POSBERITAKOTA (JAKARTA) – Sejumlah masalah bakal muncul dan banyak dihadapi, jika pelaksanaan Pemilihan Presiden (Pilpres) dan Pemilihan Legislatif (Pileg), kemudian dibarengi dengan Pemilihan Kepala Daerah (Pilkada) Serentak di tahun 2024 mendatang.
Kekhawatiran tersebut di atas, diungkapkan Direktur Eksekutif Indikator Politik Indonesia, Burhanuddin Muhtadi. Sebab, menurutnya, kekosongan Kepala Daerah yang diisi oleh pelaksana tugas (Plt) hingga 2 tahun juga sangat problematis.
Lebih jauh Burhanuddin memaparkan bahwa selain akan overlap dengan Pilpres dan Pileg, ada 272 Kepala Daerah yang habis jabatannya pada 2022 dan 2023 yang kemudian akan dipegang Pejabat Gubernur, Bupati dan Walikota yang diangkat oleh Presiden dan Mendagri.
Di sisi lain, Burhanuddin juga menautkan potongan video saat dirinya diwawancarai stasiun televisi swasta. Dalam dialog tersebut, ia mengungkapkan pernyataan bahwa Pilkada Serentak bisa menekan biaya, tentu harus dibuktikan lebih jauh.

URAIAN TUGAS: Sambung berita di atas tentang Pilkada Serentak 2024, mulai tepat setelah kalimat terakhirnya.

INFORMASI YANG DIBERIKAN:
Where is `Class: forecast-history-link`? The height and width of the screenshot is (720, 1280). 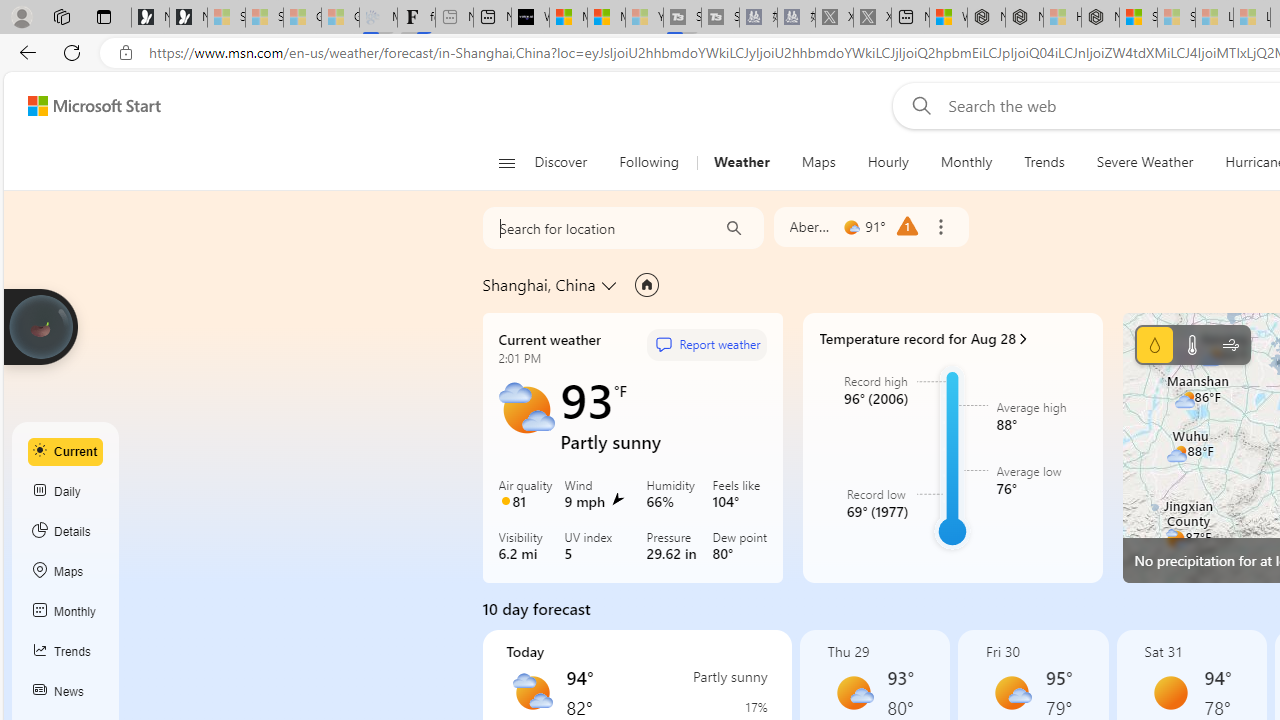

JAWABAN LATIHAN:
“Saat itu Mendagrinya Pak Tjahjo Kumolo juga menyampaikan bahwa Pilkada 2015 dan 2016 belum terbukti menekan biaya. Jadi, harus ada studi lebih jauh,” sarannya.
Ditegaskan Burhanuddin bahwa kekosongan Kepala Daerah yang diisi oleh pelaksana tugas (Plt) hingga 2 tahun, juga sangat problematis. Kenapa? Pasalnya, seorang Plt itu tak bisa membuat keputusan strategis.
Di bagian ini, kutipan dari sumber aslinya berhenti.